Proponents of alternative medicines often claim that RCTs are not good means of testing their wares. Within homeopathy, one claim is that the treatment process is extremely individualized and can't be carried out in a strict protocol.[5] Instead, they advocate "pragmatic" trials wherein the treatment skips the typical step of proving efficacy and moves straight into effectiveness trials.

Alternately, objections to RCT may be because RCTs invariably show that alternative medicine isn't effective — indeed, if an alternative medicine is shown to be effective by RCT, it ceases to be "alternative" and merely becomes "medicine". There are numerous specific claims, from the claim that "there's more to life than evidence" to the idea that certain alternative medicines like homeopathy can't have proper placebos generated for them. Given that even very theatrical placebo operations have been carried out to test the efficacy of key-hole surgery, there are clearly very few things where a suitable placebo cannot be devised.

To be fair, RCTs are not best used in the discovery phase of research.[6] but rather for confirmation of efficacy.[7] Still, to claim efficacy, an RCT is hard to beat.

Use outside medical research[edit]

Noted woo-exposer Dr. Ben Goldacre has argued that politicians ought to use randomised controlled trials for testing their policies.[8] For example, a proposal to decrease class sizes in schools to increase educational performance could be tested by dividing a group of schools into two subgroups at random. Dr. Goldacre has expressed frustration that politicians seem to think implementing a policy without any scientifically-gathered evidence behind it — or even in defiance of all the evidence — is perfectly fine.

Ironically, RCTs already have been used in developing countries in this way,[9] but are generally politically "unthinkable" in developed countries.

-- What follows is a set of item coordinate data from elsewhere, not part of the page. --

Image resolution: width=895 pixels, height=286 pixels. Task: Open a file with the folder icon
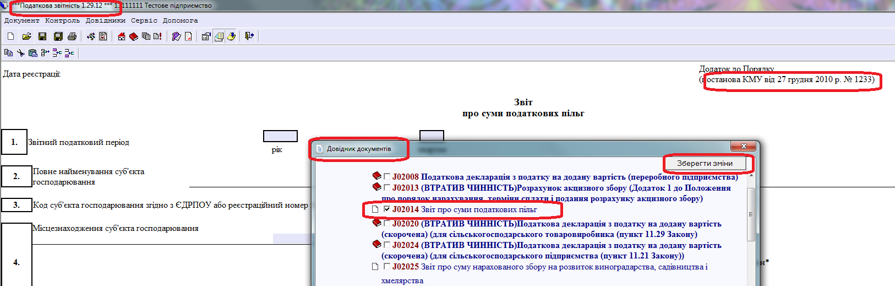click(26, 36)
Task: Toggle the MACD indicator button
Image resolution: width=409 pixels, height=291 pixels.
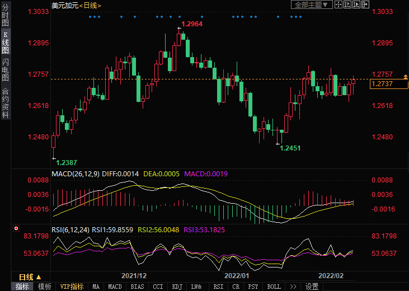Action: coord(115,287)
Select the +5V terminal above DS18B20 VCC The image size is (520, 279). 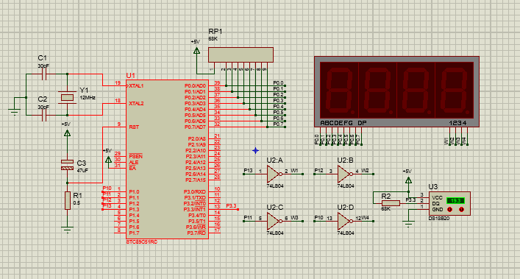click(409, 180)
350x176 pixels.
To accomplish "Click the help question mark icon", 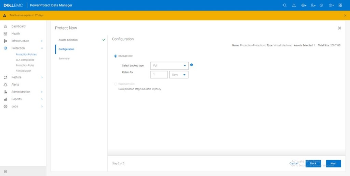I will coord(331,5).
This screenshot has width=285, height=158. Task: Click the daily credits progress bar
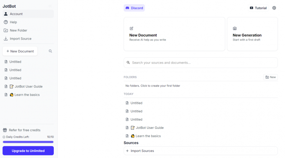[x=28, y=142]
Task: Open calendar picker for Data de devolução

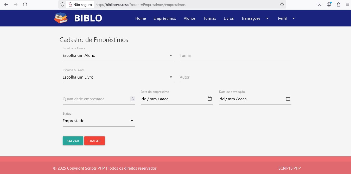Action: (288, 99)
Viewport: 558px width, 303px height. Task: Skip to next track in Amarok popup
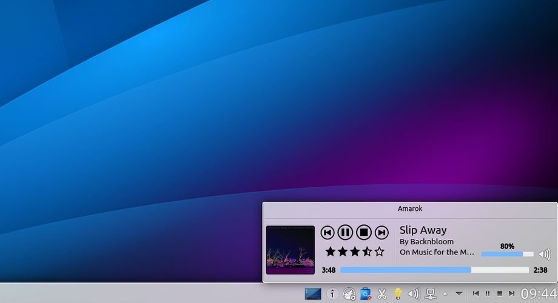click(x=382, y=232)
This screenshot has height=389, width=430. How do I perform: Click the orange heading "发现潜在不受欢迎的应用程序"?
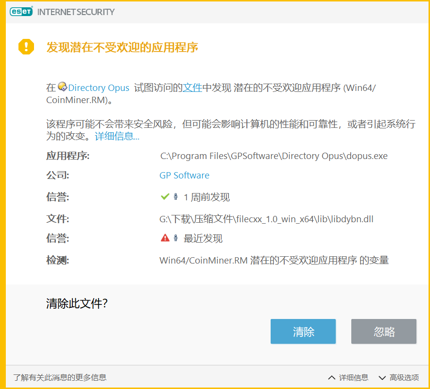pyautogui.click(x=122, y=48)
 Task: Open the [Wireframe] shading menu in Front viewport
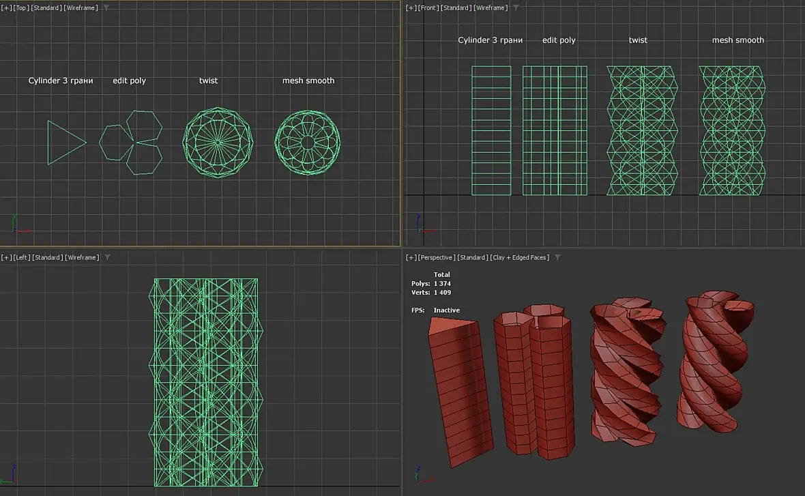point(491,8)
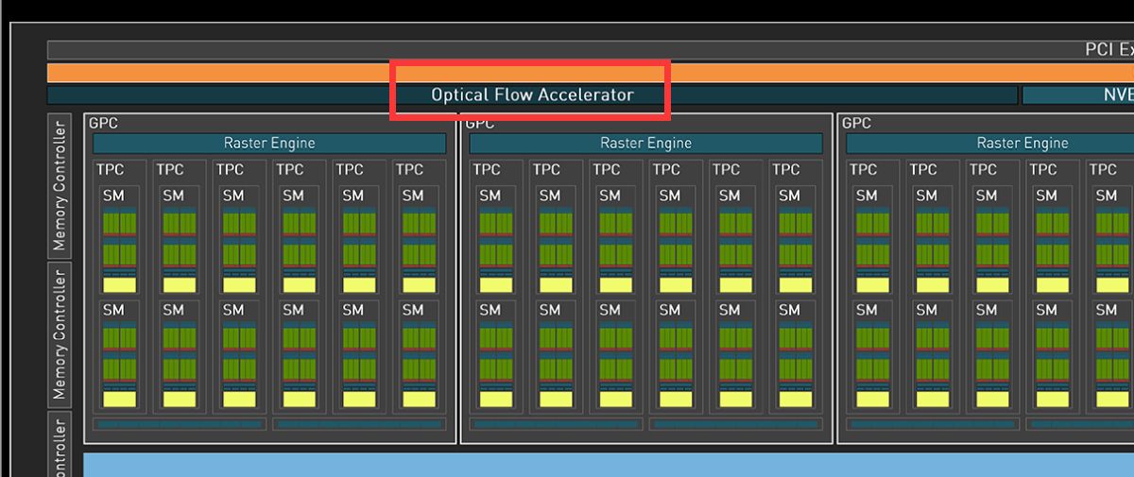Screen dimensions: 1134x477
Task: Select the Raster Engine bar in middle GPC
Action: [x=645, y=144]
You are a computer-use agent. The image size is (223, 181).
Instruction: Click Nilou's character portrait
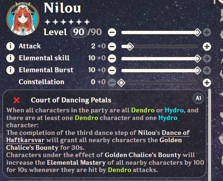[21, 17]
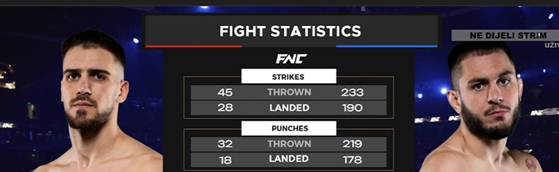Click the red bar under the title
The height and width of the screenshot is (172, 559).
click(194, 46)
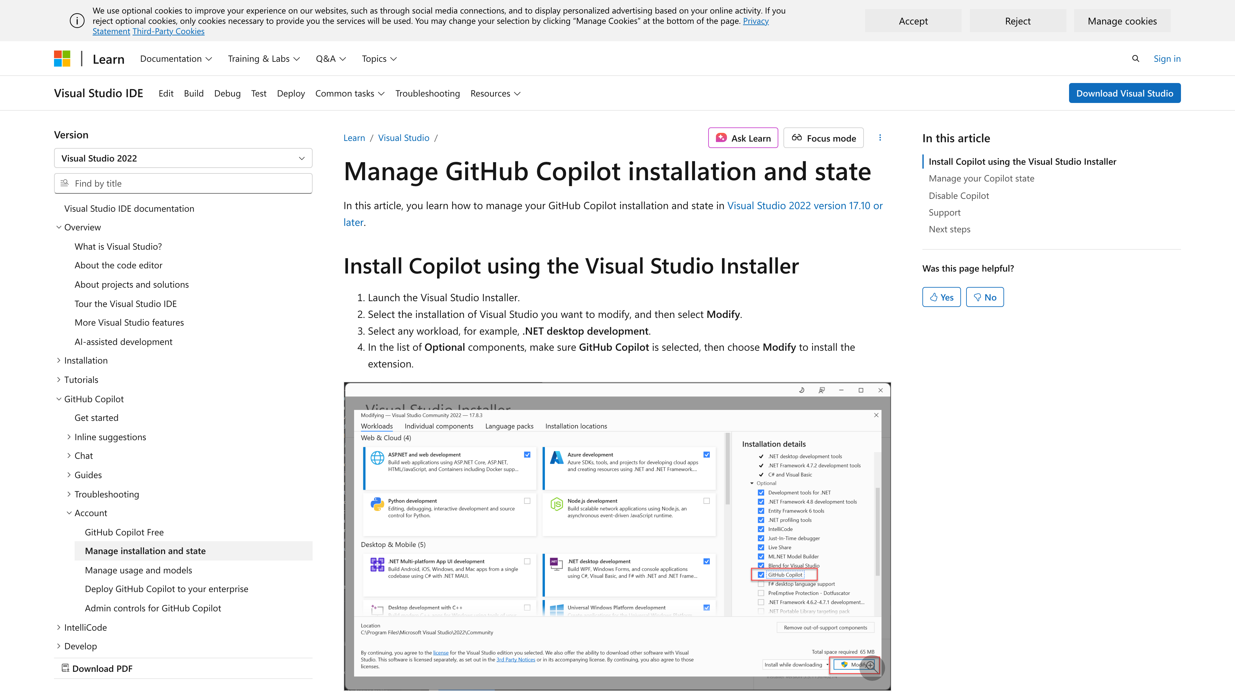Screen dimensions: 1235x695
Task: Enable Focus mode with glasses icon
Action: coord(823,138)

Doing politics via experiments raises serious ethical issues. However, simply subjecting an entire population to a new policy on the basis that "my buddies in the think tank paid by multinational corporations assure me it's a very good idea, and we can sell it to the electorate in such a way that it polls tolerably well" arguably also raises serious ethical issues. Especially when those same corporations stand to benefit handsomely from the policy (regulatory capture) — but hey, how likely is that, right?